Aiming to elucidate plant biological processes that are associated with selective autophagy in plants, we performed a yeast two-hybrid analysis, using the Arabidopsis autophagy-associated protein Atg8f as bait. This analysis identified a number of Atg8f binding proteins, all of which contain one or more Autophagy-Interacting Motifs (AIMs), thus indicating that the functions of these proteins and their steady state levels are associated with selective autophagy. One of these Atg8-binding proteins, termed “Autophagy interacting Protein 1” (ATI1) was further subjected to more detailed studies. When grown under regular, non-stress growth conditions, ATI1 was partially associated with the endoplasmic reticulum (ER) membrane. Furthermore, upon exposure of the plants to carbon or nitrogen starvation, ATI1 was assembled into two different types of novel bodies that were associated with either the endoplasmic reticulum (ER) or with the plastids.

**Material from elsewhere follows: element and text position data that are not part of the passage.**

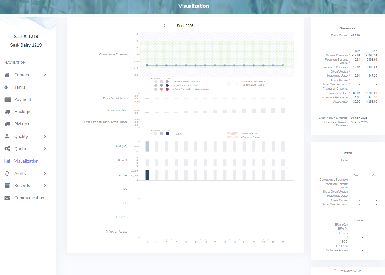
Task: Click the dark blue Litres bar for day 1
Action: coord(147,175)
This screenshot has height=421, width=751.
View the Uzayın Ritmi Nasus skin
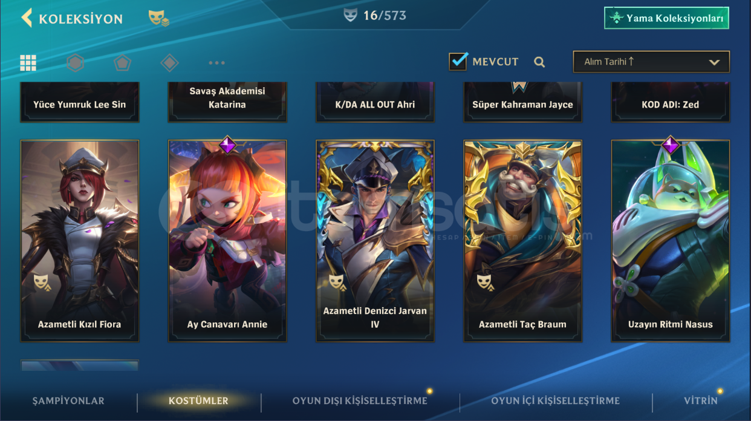[x=671, y=241]
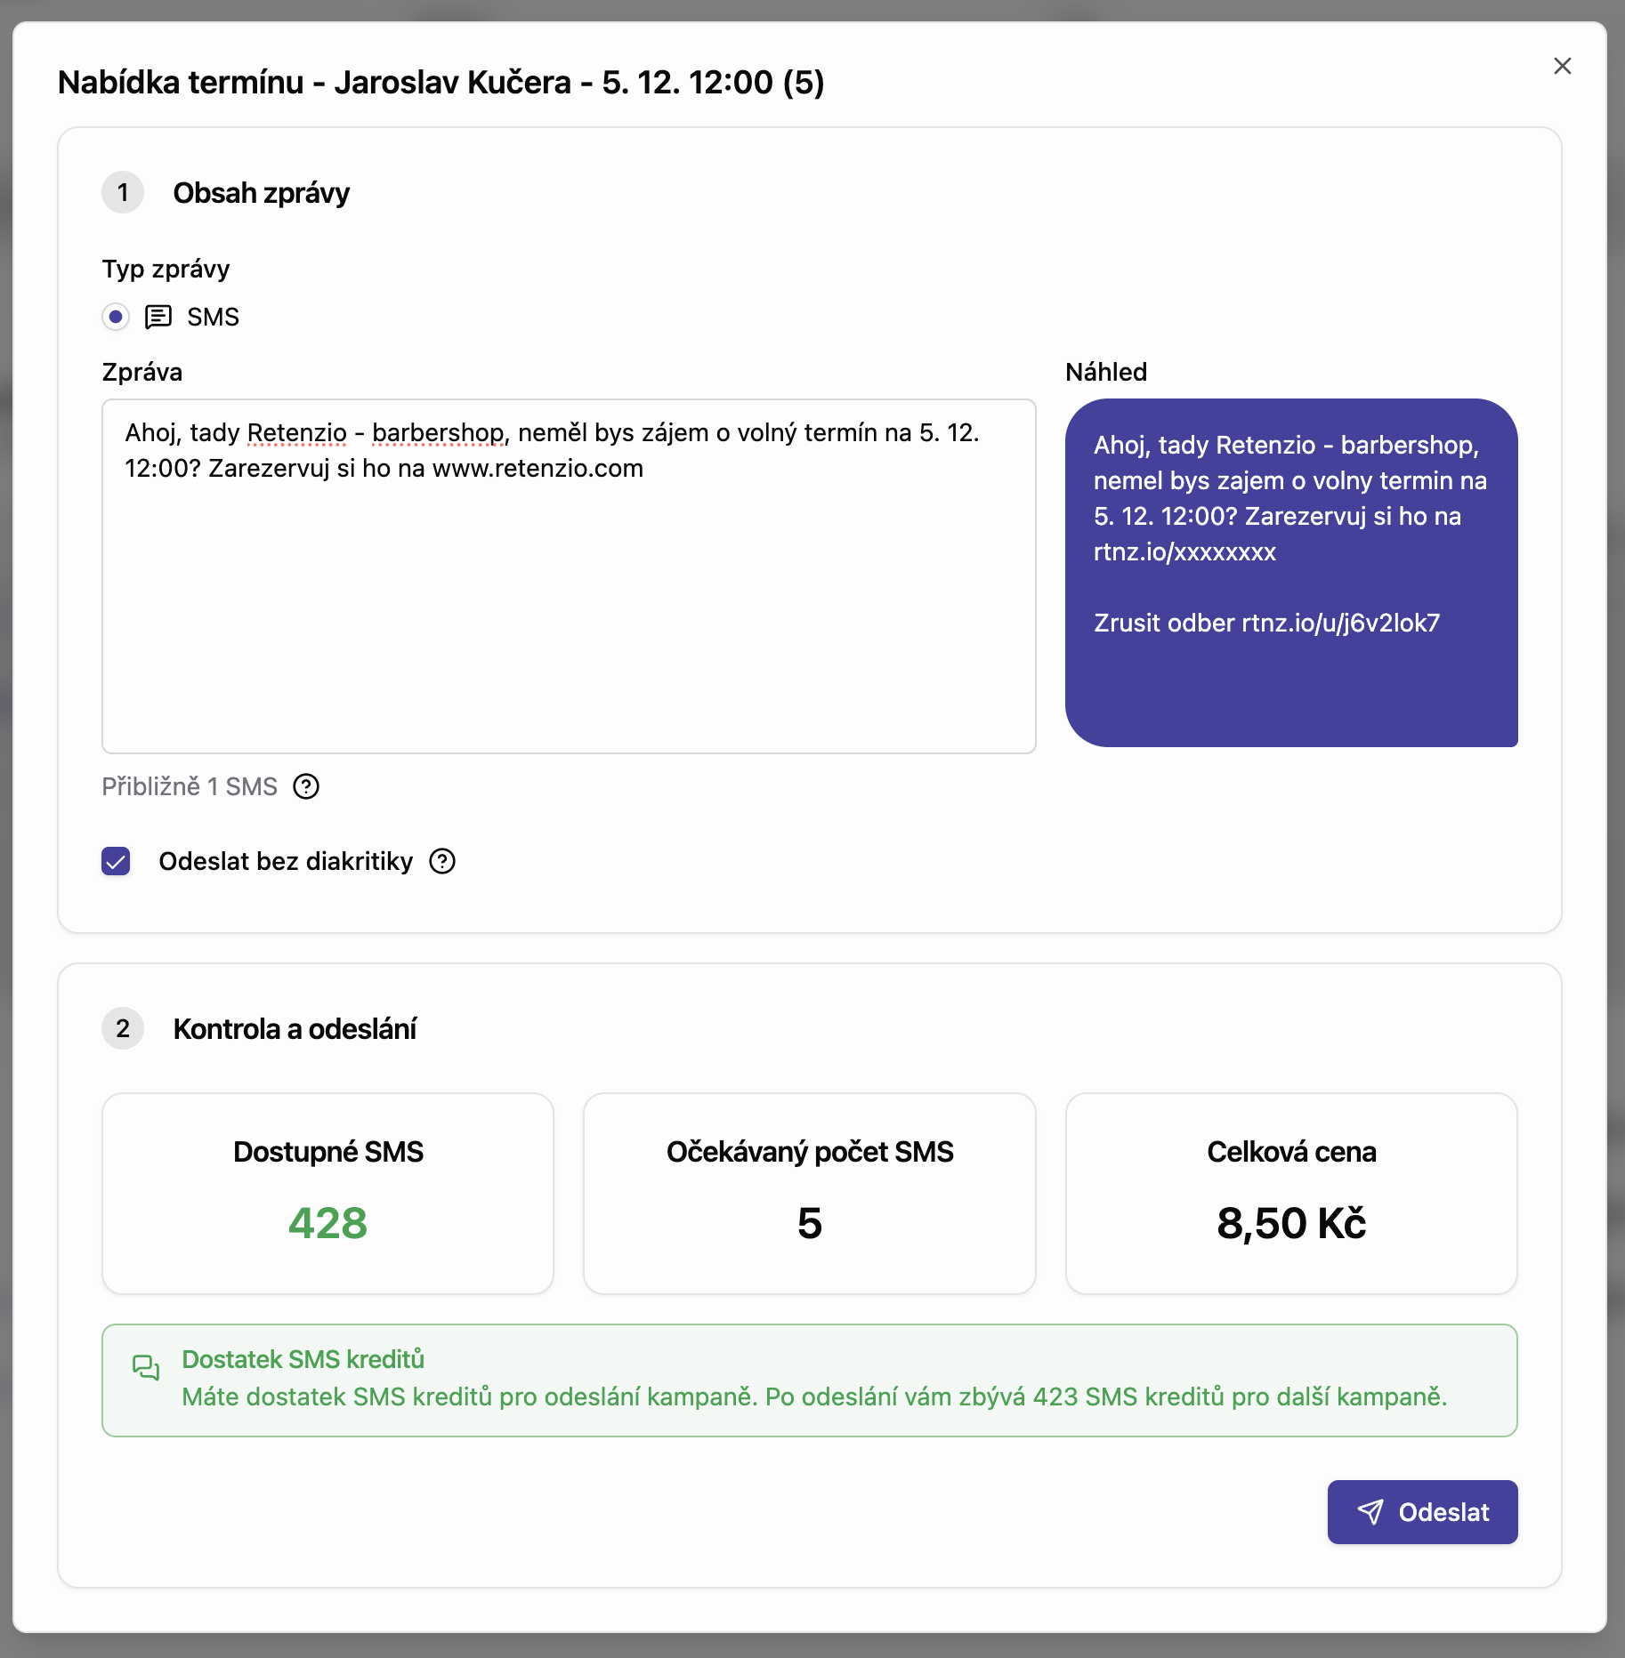
Task: Open help icon next to "Přibližně 1 SMS"
Action: 305,786
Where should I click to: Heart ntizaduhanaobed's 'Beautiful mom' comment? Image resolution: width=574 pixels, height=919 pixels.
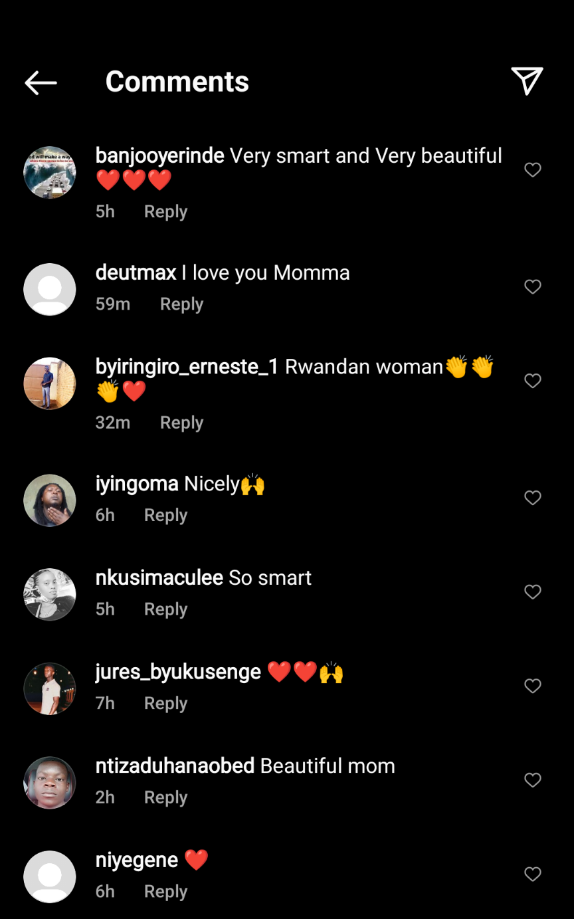click(x=533, y=780)
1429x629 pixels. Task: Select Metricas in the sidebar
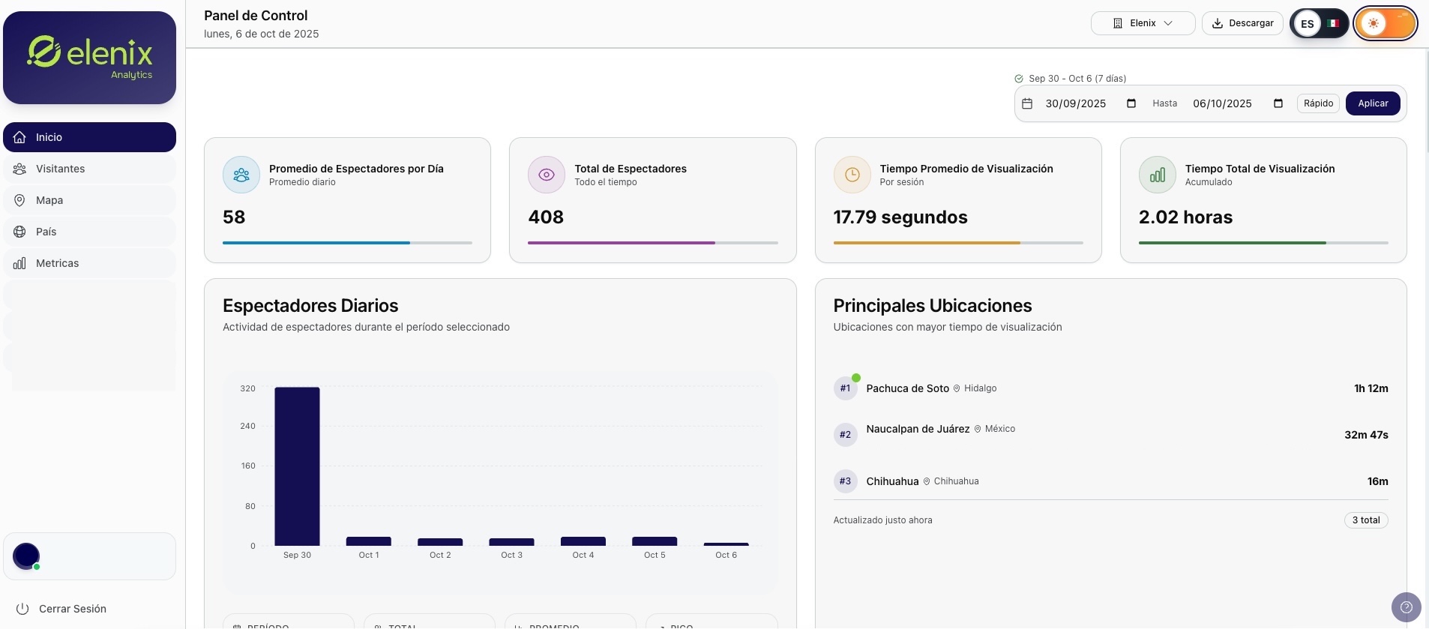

When the plants were exposed to carbon starvation or to nitrogen starvation, ATI1 was incorporated into novel bodies that were either moved along the ER network, or were localized inside the plastids. These novel bodies were then transported into the central vacuole in which their contents have apparently being turnover inside the plastids. Interestingly, seedlings of the plants over-expressing ATI1 germinated faster and showed enhanced tolerance to carbon or nitrogen starvation, while plants with suppressed expression of ATI1 showed reduced tolerance to carbon or nitrogen starvation, indicating the biological processes using ATI1 confer faster growth and enhanced stress tolerance of the germinated seedlings [2-4].
The above results open new avenues to enhance plant germination and stress tolerance by using genetic and/or genetic engineering approaches that could enhance the production and intracellular trafficking of ATI1.